In the early gold digging days the old original wooden building was known as Bath's Hotel, and was the first public house to obtain a license in Ballarat. The late Mr. Thomas Bath, in later years a well known grazier, was the owner and licensee, and the contractor for its erection was the late Mr. James Malcolm, a pioneer builder of Ballarat. The poet Adam Lindsay Gordon conducted the livery stables at the rear portion of the hotel premises, and occupied a small cottage abutting. His favourite horse Cadger, whom lie rode to victory in several steeplechases, was stabled near the cottage. Reference to this racehorse is made by Gordon in his poem "How We Beat the Favourite."? In this humble little dwel ling in the hotel ground was born the only child of the poet, a girl whose early death he continuously mourned.
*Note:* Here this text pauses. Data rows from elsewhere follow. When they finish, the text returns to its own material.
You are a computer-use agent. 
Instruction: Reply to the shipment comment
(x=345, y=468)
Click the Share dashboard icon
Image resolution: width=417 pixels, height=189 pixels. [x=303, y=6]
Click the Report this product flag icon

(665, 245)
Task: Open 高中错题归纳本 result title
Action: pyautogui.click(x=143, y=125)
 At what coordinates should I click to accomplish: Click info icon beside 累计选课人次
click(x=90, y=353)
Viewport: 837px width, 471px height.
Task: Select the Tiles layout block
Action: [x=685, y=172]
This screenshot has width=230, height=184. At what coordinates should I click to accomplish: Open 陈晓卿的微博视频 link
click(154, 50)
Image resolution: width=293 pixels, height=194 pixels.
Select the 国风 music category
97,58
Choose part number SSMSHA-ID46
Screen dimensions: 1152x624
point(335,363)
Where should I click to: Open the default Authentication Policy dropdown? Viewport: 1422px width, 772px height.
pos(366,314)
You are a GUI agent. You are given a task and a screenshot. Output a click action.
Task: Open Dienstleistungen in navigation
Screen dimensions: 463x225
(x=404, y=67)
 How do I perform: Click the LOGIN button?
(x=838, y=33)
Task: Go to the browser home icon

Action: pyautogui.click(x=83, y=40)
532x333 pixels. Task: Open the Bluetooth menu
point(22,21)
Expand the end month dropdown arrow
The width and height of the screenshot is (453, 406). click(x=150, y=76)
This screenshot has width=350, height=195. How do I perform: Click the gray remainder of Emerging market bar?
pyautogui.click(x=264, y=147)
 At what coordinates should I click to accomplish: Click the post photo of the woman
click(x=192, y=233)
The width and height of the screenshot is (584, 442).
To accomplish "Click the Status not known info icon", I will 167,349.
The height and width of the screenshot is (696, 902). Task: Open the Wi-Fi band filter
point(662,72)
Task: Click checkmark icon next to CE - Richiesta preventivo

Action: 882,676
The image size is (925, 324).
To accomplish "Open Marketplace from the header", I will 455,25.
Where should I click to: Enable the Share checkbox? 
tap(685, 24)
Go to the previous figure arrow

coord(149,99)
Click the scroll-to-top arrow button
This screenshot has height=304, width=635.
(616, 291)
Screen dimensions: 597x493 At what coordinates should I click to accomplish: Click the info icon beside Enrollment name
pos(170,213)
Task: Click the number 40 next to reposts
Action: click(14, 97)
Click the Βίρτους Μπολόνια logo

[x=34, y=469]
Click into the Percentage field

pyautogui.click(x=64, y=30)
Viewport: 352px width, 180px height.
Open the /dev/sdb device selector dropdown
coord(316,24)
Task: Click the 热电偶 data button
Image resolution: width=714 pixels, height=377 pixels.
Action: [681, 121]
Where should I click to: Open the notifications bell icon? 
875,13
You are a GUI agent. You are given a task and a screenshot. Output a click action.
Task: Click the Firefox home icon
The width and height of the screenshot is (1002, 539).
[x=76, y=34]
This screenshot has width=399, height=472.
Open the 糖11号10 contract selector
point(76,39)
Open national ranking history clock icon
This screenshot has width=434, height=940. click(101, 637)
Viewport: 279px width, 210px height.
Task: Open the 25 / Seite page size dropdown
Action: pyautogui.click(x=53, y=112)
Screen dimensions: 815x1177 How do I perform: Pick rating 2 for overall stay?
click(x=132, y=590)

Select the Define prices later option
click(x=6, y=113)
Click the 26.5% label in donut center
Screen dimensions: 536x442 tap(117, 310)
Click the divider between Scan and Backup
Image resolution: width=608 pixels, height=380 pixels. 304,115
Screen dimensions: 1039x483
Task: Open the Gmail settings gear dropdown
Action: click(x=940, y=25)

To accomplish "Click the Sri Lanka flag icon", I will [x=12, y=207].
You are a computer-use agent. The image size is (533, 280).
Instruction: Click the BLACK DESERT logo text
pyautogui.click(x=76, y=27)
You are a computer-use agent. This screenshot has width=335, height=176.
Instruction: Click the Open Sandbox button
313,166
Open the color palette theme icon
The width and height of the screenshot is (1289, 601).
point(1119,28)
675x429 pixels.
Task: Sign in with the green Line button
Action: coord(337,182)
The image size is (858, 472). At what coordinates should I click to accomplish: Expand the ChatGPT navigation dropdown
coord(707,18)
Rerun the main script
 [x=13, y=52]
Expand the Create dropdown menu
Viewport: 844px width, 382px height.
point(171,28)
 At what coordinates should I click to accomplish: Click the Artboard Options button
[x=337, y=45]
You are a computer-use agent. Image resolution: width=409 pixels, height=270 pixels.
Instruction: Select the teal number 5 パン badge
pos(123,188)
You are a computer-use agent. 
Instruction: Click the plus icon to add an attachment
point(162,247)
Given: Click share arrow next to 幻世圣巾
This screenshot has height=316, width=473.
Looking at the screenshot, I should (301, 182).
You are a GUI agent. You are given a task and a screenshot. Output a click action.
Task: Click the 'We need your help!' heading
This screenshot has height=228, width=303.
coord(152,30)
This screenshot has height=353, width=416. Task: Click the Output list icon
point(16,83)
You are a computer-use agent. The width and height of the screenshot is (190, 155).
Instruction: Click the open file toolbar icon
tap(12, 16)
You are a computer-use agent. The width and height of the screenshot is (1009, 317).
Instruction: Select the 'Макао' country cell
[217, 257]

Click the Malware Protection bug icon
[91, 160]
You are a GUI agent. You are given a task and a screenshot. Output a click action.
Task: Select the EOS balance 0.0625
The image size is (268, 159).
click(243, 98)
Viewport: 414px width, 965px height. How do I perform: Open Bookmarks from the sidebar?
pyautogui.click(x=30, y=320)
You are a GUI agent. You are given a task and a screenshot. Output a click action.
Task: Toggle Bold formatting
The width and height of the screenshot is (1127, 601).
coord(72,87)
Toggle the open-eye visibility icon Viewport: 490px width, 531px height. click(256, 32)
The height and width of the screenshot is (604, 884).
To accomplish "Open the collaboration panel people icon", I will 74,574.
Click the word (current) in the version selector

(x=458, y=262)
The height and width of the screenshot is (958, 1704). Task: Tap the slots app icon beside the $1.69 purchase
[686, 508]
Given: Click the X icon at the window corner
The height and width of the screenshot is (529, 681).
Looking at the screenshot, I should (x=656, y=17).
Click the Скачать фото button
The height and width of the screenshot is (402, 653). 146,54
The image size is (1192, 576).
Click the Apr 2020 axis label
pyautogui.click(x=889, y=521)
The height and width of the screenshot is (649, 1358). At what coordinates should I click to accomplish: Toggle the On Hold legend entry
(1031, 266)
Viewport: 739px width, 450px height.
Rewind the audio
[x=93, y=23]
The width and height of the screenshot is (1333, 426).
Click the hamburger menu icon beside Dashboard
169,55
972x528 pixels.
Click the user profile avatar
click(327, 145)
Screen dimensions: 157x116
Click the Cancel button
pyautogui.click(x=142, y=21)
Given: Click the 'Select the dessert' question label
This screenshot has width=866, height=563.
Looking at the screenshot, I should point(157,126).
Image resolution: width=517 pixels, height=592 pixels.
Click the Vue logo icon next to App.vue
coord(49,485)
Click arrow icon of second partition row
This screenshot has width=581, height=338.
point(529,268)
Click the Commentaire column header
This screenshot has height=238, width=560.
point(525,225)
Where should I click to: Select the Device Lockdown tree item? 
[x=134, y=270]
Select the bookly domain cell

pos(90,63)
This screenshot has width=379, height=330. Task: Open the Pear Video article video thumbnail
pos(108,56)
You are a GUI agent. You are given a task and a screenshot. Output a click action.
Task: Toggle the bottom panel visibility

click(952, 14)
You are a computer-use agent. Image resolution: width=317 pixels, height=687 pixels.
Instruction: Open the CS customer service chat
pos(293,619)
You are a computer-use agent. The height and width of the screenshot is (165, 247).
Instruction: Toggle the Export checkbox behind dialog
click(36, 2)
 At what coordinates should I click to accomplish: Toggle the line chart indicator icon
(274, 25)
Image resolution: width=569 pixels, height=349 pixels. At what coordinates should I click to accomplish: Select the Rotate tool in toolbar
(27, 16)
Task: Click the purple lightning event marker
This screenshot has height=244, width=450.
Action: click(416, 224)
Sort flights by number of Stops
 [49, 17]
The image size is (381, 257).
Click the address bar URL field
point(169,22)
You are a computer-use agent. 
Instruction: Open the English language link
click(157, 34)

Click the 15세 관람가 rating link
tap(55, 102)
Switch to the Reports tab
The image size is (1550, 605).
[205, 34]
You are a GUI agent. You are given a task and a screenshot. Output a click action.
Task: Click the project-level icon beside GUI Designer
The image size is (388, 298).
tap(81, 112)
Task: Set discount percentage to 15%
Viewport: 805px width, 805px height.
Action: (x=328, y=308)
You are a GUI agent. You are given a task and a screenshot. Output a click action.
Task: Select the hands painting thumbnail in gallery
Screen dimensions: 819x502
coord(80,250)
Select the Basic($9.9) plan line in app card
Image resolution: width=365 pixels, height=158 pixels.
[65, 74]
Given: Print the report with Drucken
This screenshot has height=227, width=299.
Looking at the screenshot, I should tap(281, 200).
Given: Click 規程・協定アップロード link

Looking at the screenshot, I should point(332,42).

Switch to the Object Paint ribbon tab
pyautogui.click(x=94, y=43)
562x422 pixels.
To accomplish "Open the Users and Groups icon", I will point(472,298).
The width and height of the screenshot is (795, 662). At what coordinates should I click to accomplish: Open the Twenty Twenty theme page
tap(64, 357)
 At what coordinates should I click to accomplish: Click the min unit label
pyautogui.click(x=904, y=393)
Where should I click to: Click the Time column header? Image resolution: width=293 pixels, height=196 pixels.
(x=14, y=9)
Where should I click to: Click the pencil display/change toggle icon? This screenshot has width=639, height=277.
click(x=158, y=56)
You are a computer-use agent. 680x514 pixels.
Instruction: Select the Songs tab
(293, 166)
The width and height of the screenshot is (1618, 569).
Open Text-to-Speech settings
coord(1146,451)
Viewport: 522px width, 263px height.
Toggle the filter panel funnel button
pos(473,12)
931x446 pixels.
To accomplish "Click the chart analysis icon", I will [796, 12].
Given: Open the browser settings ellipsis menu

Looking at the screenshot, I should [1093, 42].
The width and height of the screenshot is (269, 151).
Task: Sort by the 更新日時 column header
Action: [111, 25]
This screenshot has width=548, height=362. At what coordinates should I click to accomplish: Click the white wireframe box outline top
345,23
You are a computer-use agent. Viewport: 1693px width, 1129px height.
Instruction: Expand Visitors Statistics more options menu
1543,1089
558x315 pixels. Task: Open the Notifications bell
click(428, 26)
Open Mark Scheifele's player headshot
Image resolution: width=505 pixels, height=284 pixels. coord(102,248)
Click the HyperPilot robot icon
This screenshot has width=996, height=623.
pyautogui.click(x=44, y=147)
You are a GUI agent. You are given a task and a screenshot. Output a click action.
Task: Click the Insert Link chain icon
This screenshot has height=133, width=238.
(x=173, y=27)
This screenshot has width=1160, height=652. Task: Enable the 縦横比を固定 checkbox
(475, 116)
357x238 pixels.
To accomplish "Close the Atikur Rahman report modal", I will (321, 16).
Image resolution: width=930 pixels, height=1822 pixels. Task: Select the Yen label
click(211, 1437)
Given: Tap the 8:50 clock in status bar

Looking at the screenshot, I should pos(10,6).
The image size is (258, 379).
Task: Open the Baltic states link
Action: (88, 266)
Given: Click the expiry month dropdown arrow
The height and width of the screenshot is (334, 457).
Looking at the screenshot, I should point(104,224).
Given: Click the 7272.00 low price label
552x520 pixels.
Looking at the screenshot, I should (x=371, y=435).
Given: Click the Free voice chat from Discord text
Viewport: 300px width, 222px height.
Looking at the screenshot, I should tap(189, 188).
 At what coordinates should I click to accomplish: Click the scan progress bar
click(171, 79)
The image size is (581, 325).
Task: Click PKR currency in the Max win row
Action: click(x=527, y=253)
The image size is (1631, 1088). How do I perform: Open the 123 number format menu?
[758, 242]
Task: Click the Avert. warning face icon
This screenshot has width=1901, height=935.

The little girl was buried in the Ballarat old cemetery."[5]

Further Reading

Corfield, J.,Wickham, D., & Gervasoni, C. The Eureka Encyclopaedia, Ballarat Heritage Services, 2004.


References

  1. Wickham, D., Gervasoni, C. & Phillipson, W., Eureka Research Directory, Ballarat Heritage Services, 1999.
  2. Wickham, D., Gervasoni, C. & Phillipson, W., Eureka Research Directory, Ballarat Heritage Services, 1999.
  3. Corfield, J.,Wickham, D., & Gervasoni, C. The Eureka Encyclopaedia, Ballarat Heritage Services, 2004.
  4. Wickham, D., Gervasoni, C. & Phillipson, W., Eureka Research Directory, Ballarat Heritage Services, 1999.
  5. Northern Star, 22 October 1923.